Capillary was flushed with the CE running buffer for 3 min, and then the chiral selector solution was introduced into the capillary by pressure injection at 100 mbar for 50 s. A sample solution was injected at 50 mbar for 12 s. The capillary inlet end was placed in the CE running buffer vial and separation was started by applying a positive voltage. At the same time MS detection began (sheath liquid was automatically turned on by the mass spectrometer).

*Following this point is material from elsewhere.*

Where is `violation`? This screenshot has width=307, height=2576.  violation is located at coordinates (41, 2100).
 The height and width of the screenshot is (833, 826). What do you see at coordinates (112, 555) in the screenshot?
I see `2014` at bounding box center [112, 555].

CE conditions: column, 50μm ID /360μm OD × 75 cm long fused-silica capillary; CE running buffer, 20 mM acetic acid /ammonium acetate buffer at pH 5.5; chiral selector solution, 1.0 mM sulfated β-CD in CE running buffer; CE voltage, positive 25.0 kV; column temperature, 20 °C.

MS conditions: sheath liquid, 50% methanol in water containing 0.1% acetic acid at 2μL /min; spray voltage, 4 kV; capillary temperature, 220°C; sheath gas, 20 arbitrary units (au); auxiliary gas, 0 au. For SRM experiments, normalized collision energy was set at 30 with an isolation width of 2.0 u, and the activation time was set at 30 ms.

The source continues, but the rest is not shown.